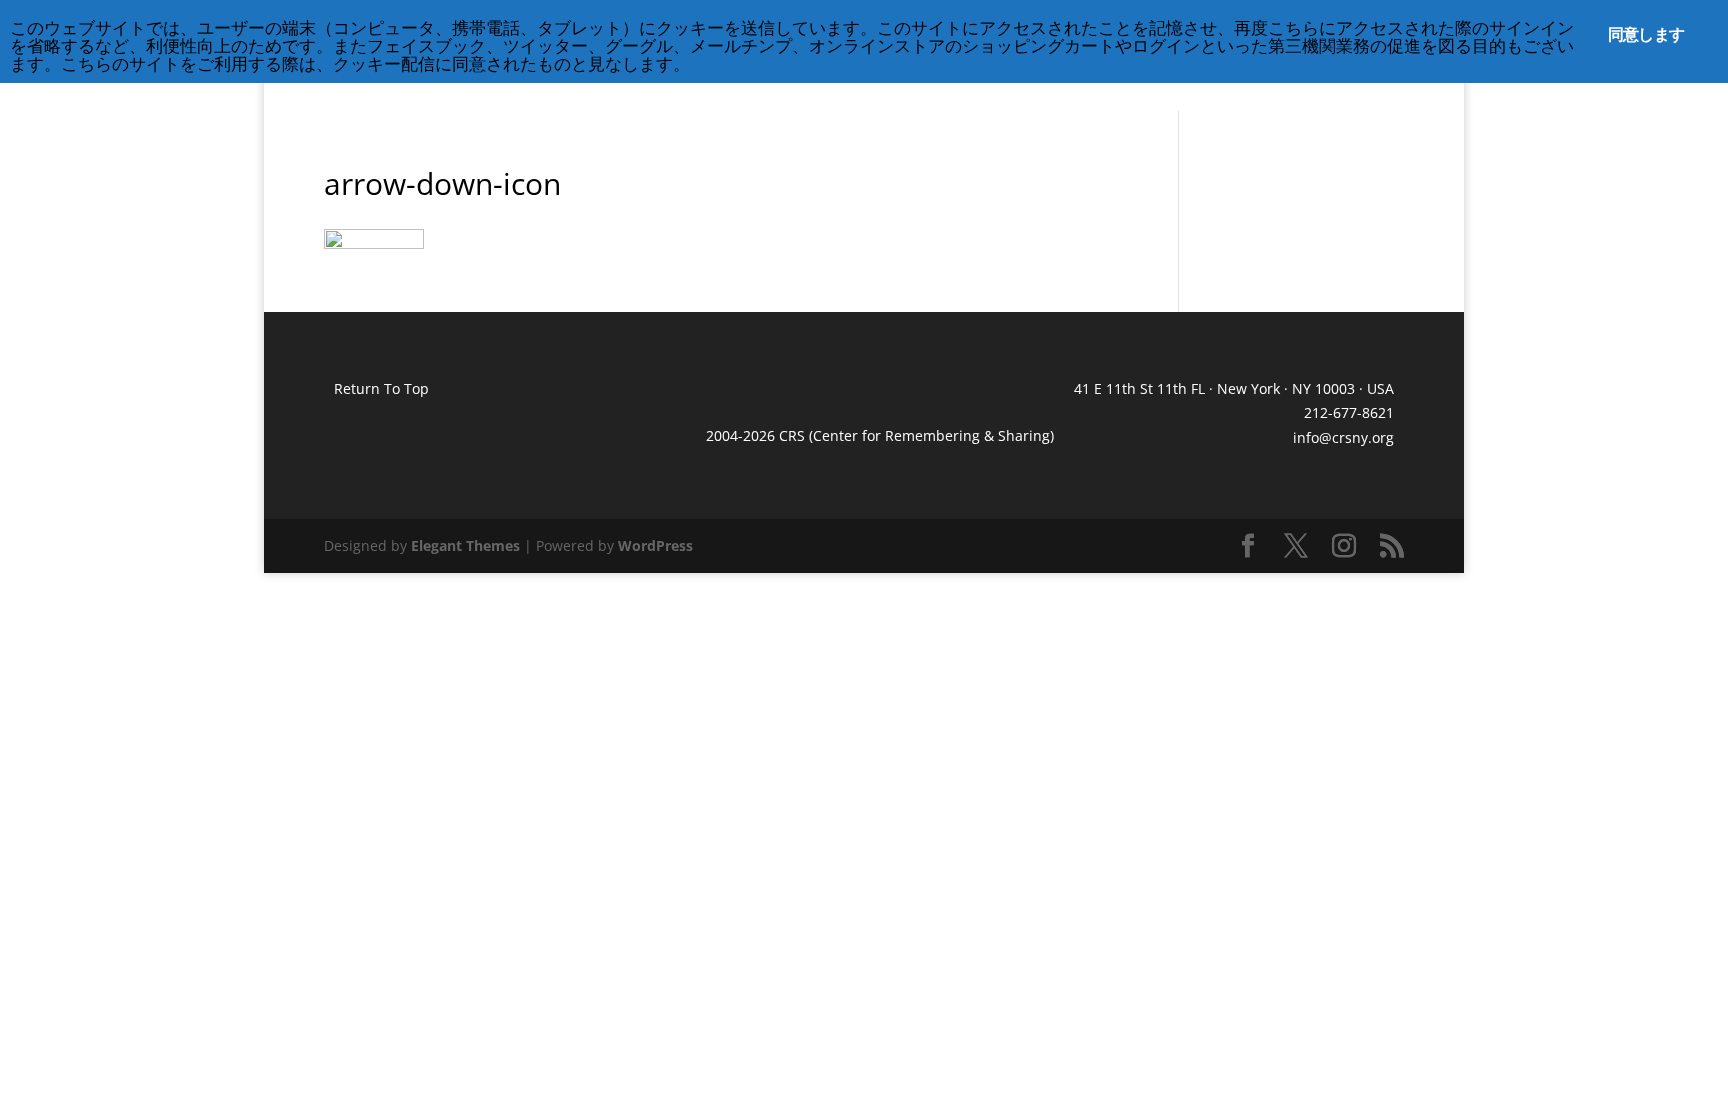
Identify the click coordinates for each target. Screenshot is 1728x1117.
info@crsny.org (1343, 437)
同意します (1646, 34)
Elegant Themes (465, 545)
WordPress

§ **What the exercise asks**
Restate the material above word for word, omitting the pictures.

§ **Output**
Identify the click coordinates for each target. Screenshot is 1728x1117.
info@crsny.org (1343, 437)
同意します (1646, 34)
Elegant Themes (465, 545)
WordPress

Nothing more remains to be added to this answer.